▶ **Исходный текст**:
++++++++

ХХ век стал временем создания и рассеяния новых кавказских мифов, с извлечением из архива элементов традиционного романтизма. Один из примеров попытки создания такого мифа - уже широко озвученная в СМИ история "переработки" стихотворения Р.Гамзатова знаменитым актером и певцом М.Бернесом с помощью переводчика Н.Гребнева:

Мне кажется порою, что джигиты,
С кровавых не пришедшие полей,
В могилах братских не были зарыты,
А превратились в белых журавлей...

Слово "джигиты" было заменено на "солдаты", и с помощью композитора Я.Френкеля песня "Журавли" стала популярнейшим советским шлягером на более "масштабную" тему Великой Отечественной войны, известным по всему миру.

В современном Кавказском тексте образ Кавказа переписывается заново. Он практически лишился романтического идеала, деформировался, померк. Он больше не влечет как место свободы, а пугает, наводит ужас как место возрожденного массового рабства. Теперь это место нового и бескомпромиссного столкновения цивилизаций и новых попыток "замирения". При этом, как отмечает В.Шульженко, в КТ значительно расширился спектр причин, побуждающих именно к мщению, а не к романтической любви.

++++++++

▶ **Ваша задача**: Переведите на английский язык предложение из исходного текста о кавказских мифах: «Теперь это место нового и бескомпромиссного столкновения цивилизаций и новых попыток "замирения".» Приведённые далее записи взяты из другого источника.

▶ **Предоставленные записи**:
++++++++

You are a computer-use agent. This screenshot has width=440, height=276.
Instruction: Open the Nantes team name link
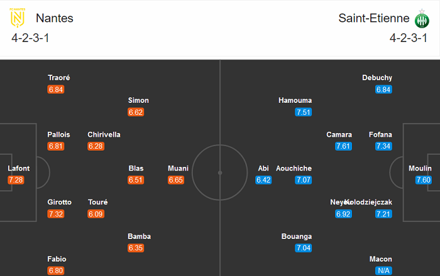[55, 18]
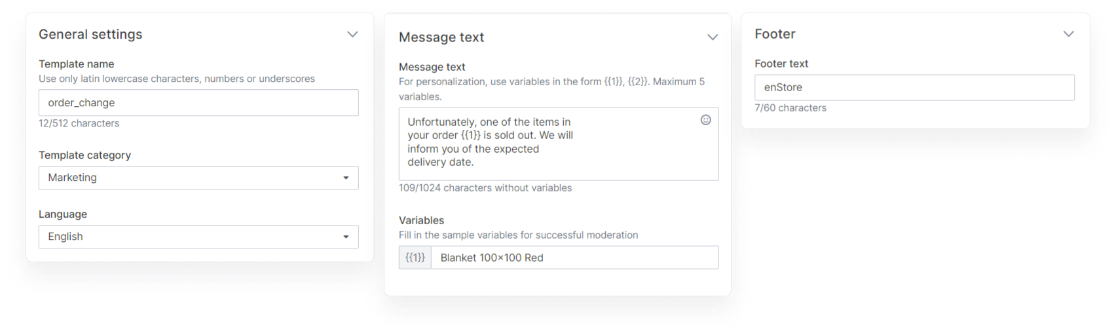1116x335 pixels.
Task: Focus the Footer text input field
Action: [914, 87]
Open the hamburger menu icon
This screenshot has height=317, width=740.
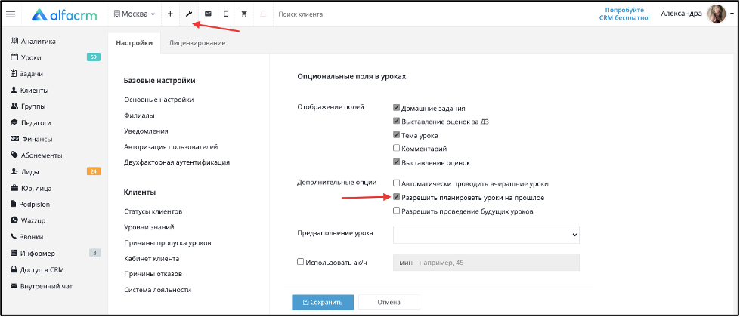point(11,14)
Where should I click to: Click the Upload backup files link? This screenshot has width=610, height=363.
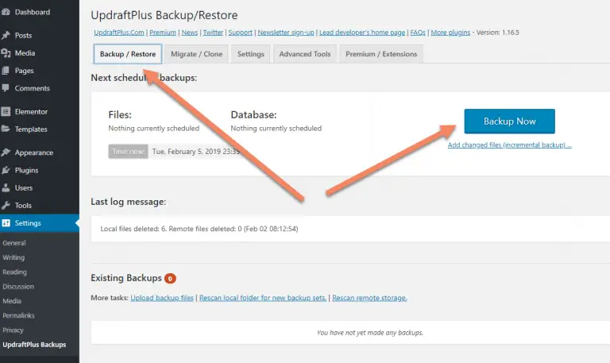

++++++++

▶ **Решённое задание**: Now it is a place of a new and uncompromising clash of civilizations and of new attempts at "pacification."